*** Data to process Section Begins ***
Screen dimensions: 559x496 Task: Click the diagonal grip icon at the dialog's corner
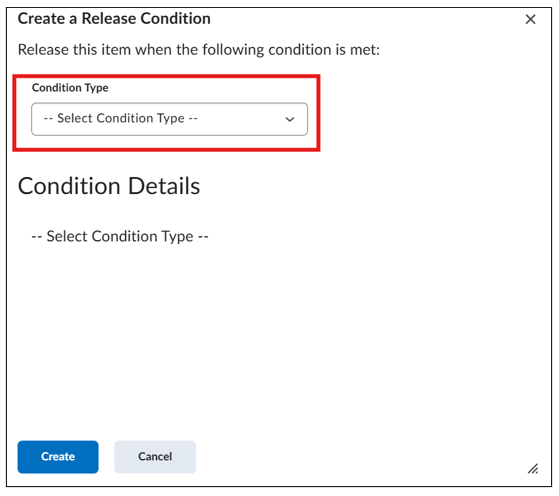point(533,469)
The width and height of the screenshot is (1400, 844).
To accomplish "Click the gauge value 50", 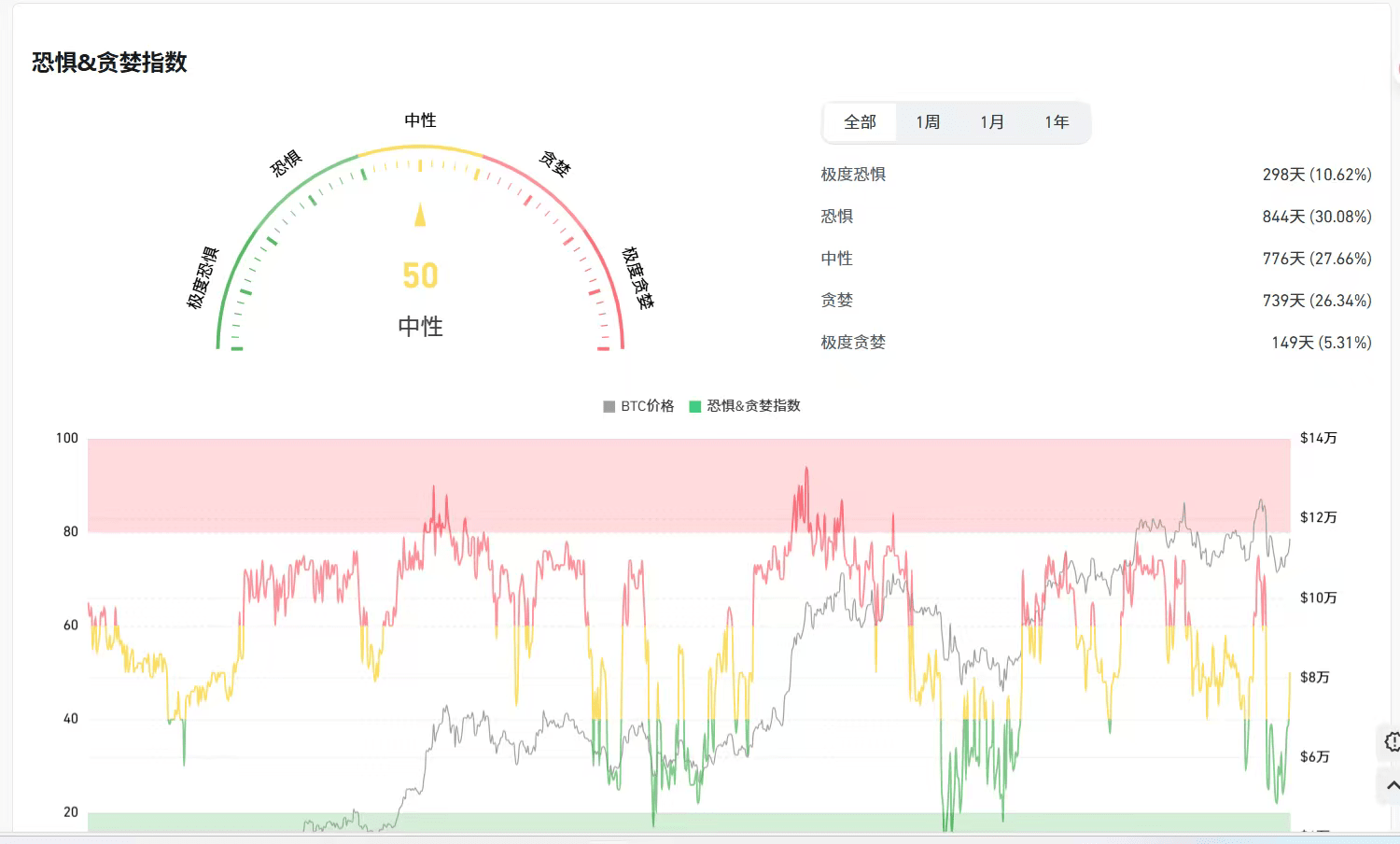I will point(420,275).
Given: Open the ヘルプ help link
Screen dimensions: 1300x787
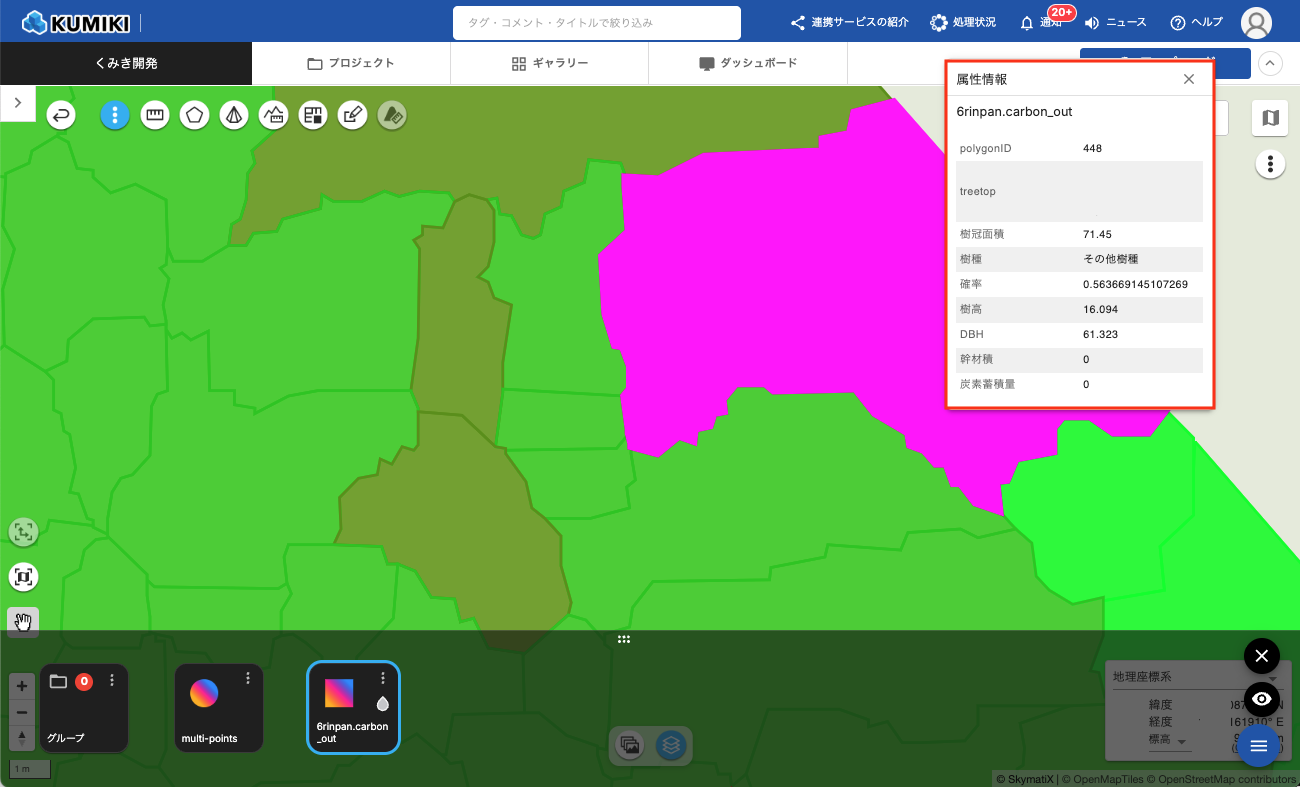Looking at the screenshot, I should click(x=1196, y=22).
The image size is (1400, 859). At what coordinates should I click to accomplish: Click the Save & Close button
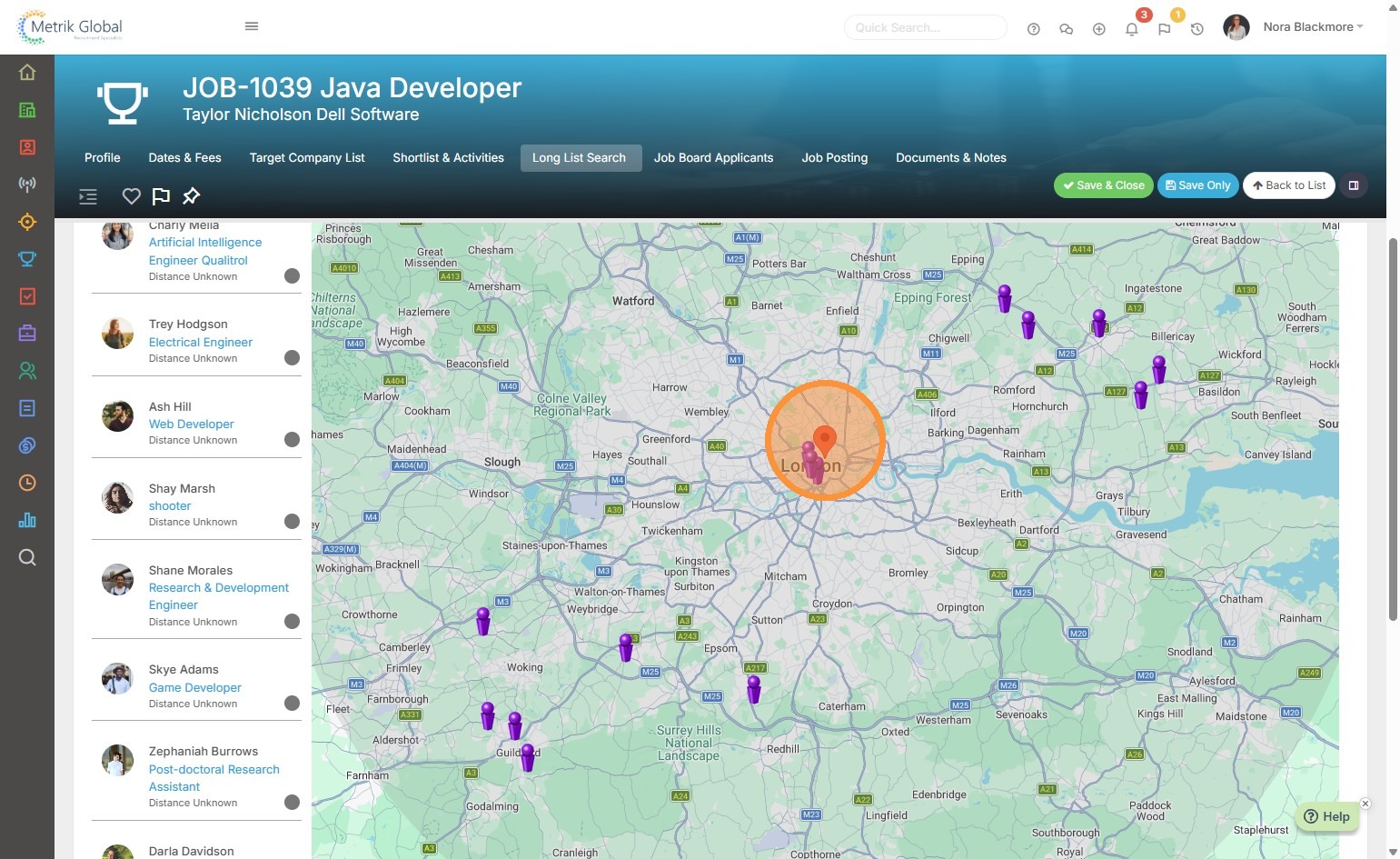pyautogui.click(x=1103, y=185)
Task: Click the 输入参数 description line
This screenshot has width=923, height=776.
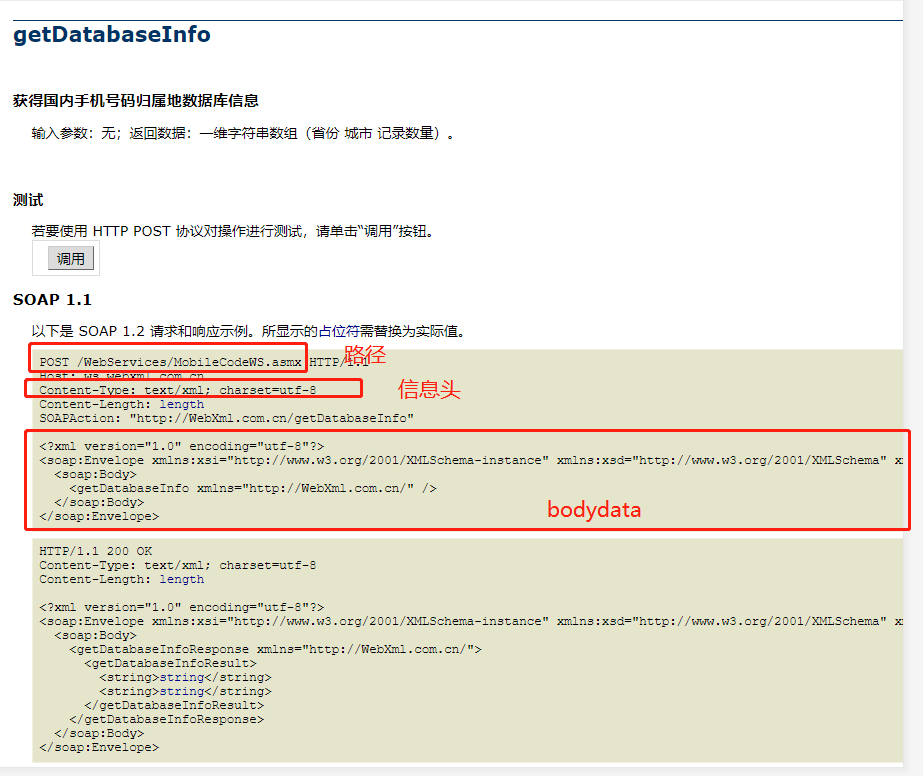Action: [243, 133]
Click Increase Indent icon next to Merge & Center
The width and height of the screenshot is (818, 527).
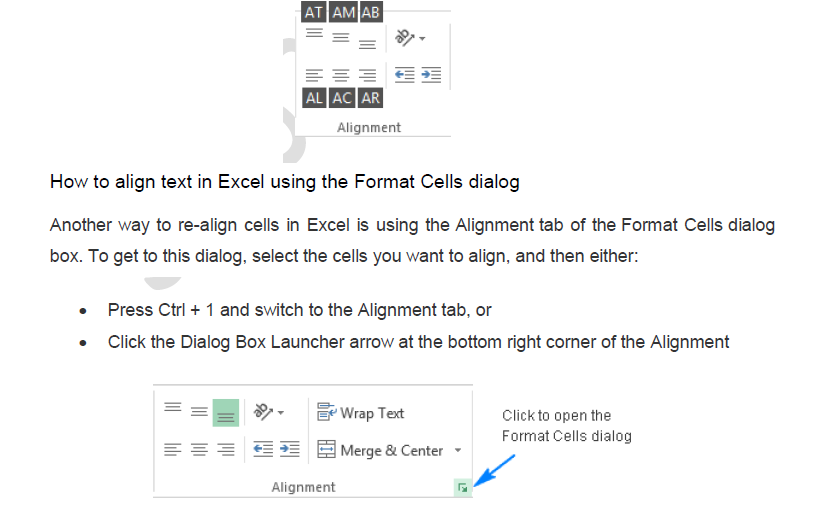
*** Data to process Section Ends ***
-- Work item --
Word for word, write out each line from the one with "Screen dimensions: 1300x787" through the end of the entries above, and omit any pictures.

-- Response --
Screen dimensions: 1300x787
Looking at the screenshot, I should click(x=1196, y=22).
The image size is (1400, 859). At what coordinates should I click to accomplish: Click the Save & Close button
pyautogui.click(x=1103, y=185)
Task: Click the 输入参数 description line
This screenshot has width=923, height=776.
Action: [243, 133]
Click Increase Indent icon next to Merge & Center
The width and height of the screenshot is (818, 527).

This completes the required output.